- Input material
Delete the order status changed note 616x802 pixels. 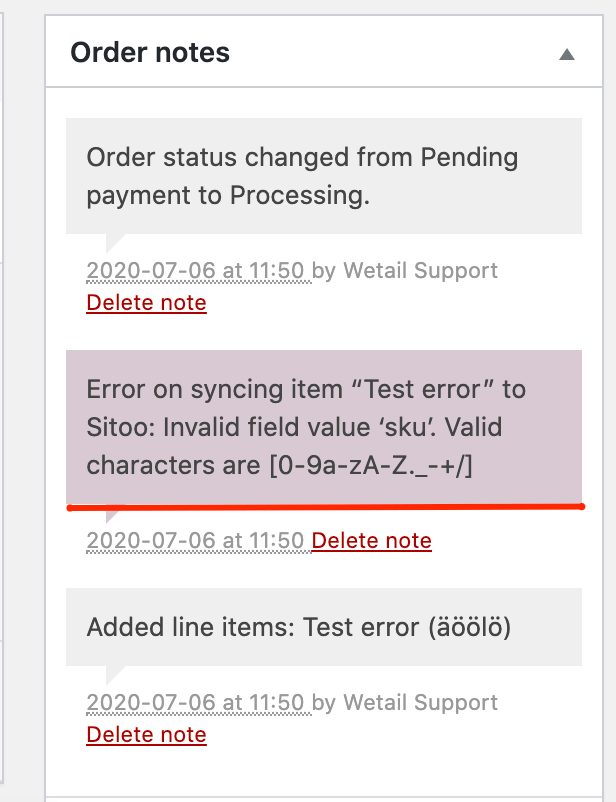click(146, 303)
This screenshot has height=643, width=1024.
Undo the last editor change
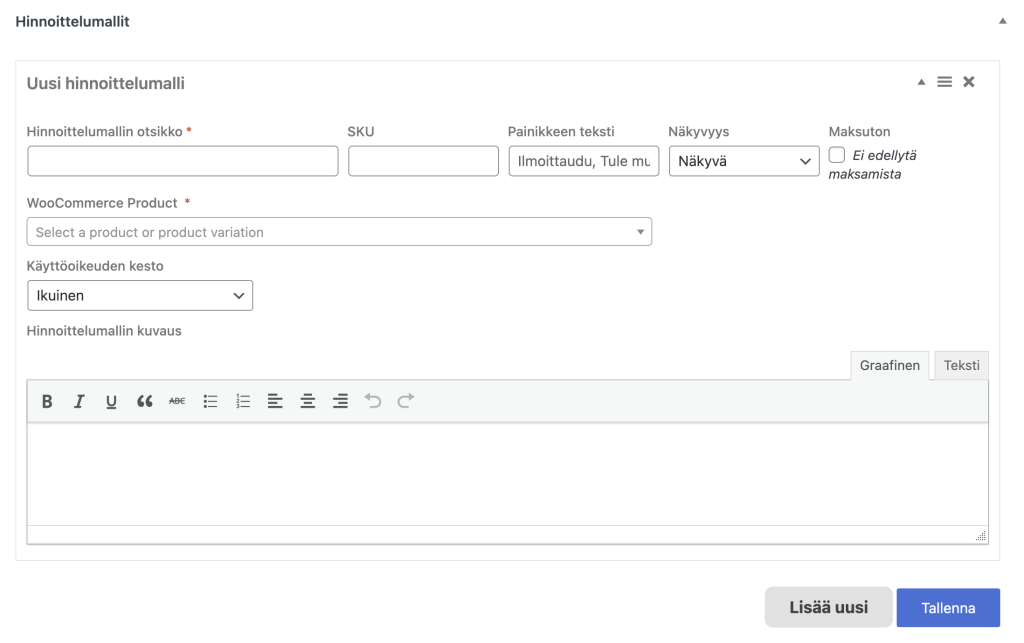[373, 401]
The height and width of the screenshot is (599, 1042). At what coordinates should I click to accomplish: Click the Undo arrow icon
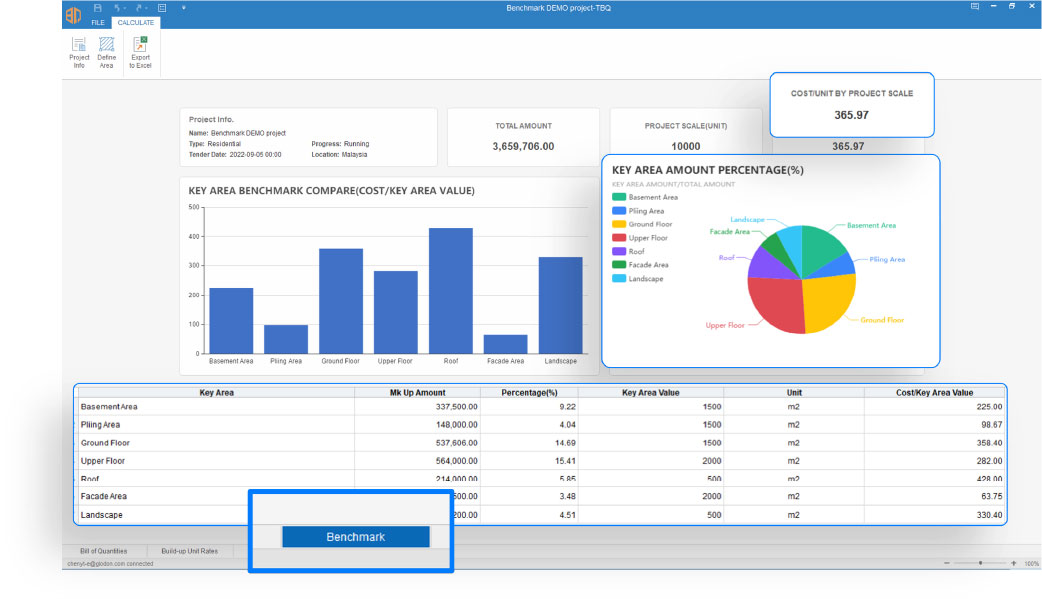[118, 7]
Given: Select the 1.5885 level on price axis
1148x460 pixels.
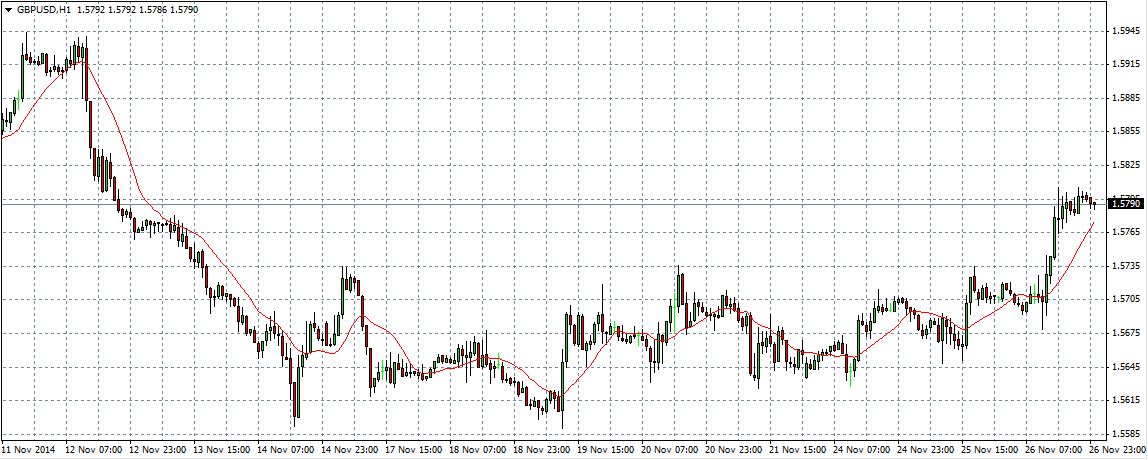Looking at the screenshot, I should point(1126,98).
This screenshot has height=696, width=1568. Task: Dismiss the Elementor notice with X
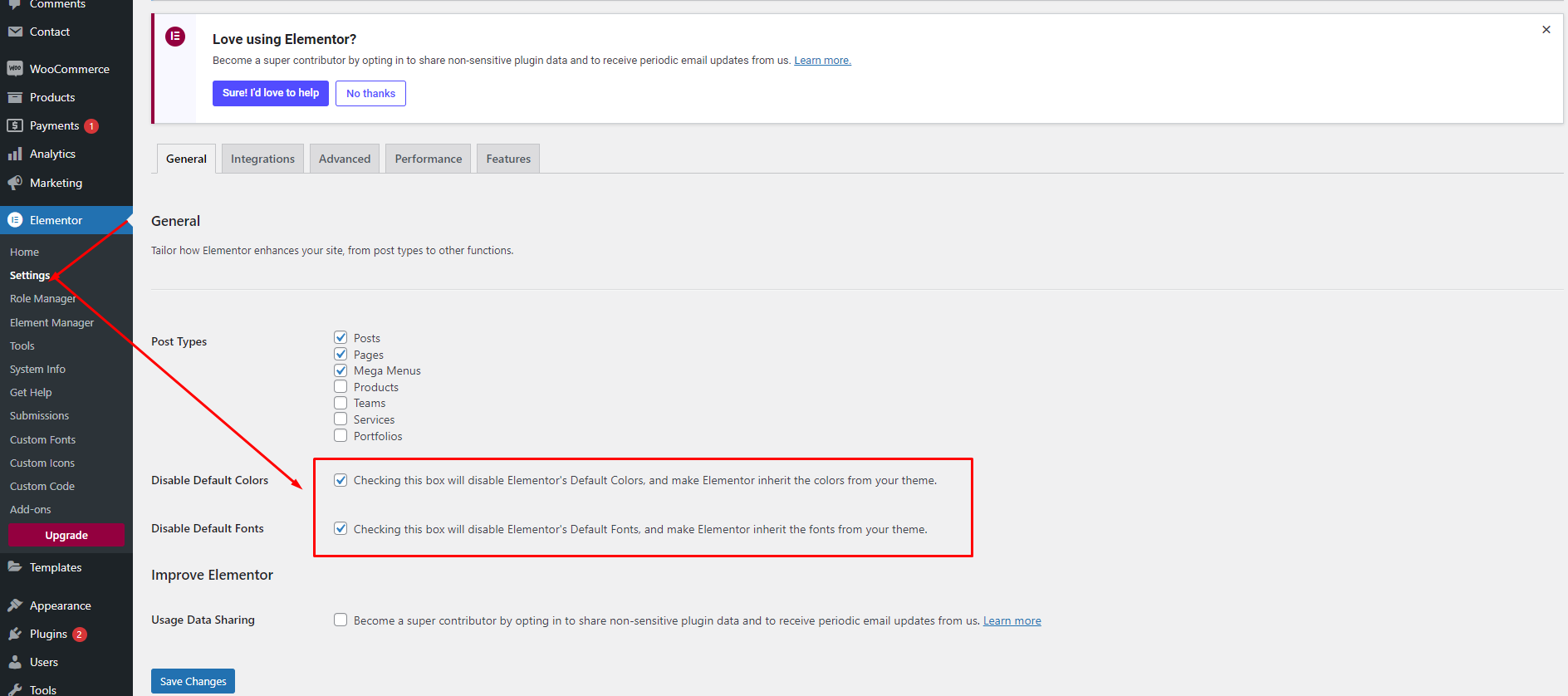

- Work to complete
Your copy must hold exactly the lines from the one with "1148x460 pixels." to the end of the records above, both included, and no pictures.

- Final answer
1148x460 pixels.
Looking at the screenshot, I should point(1126,98).
This screenshot has height=696, width=1568. Task: Dismiss the Elementor notice with X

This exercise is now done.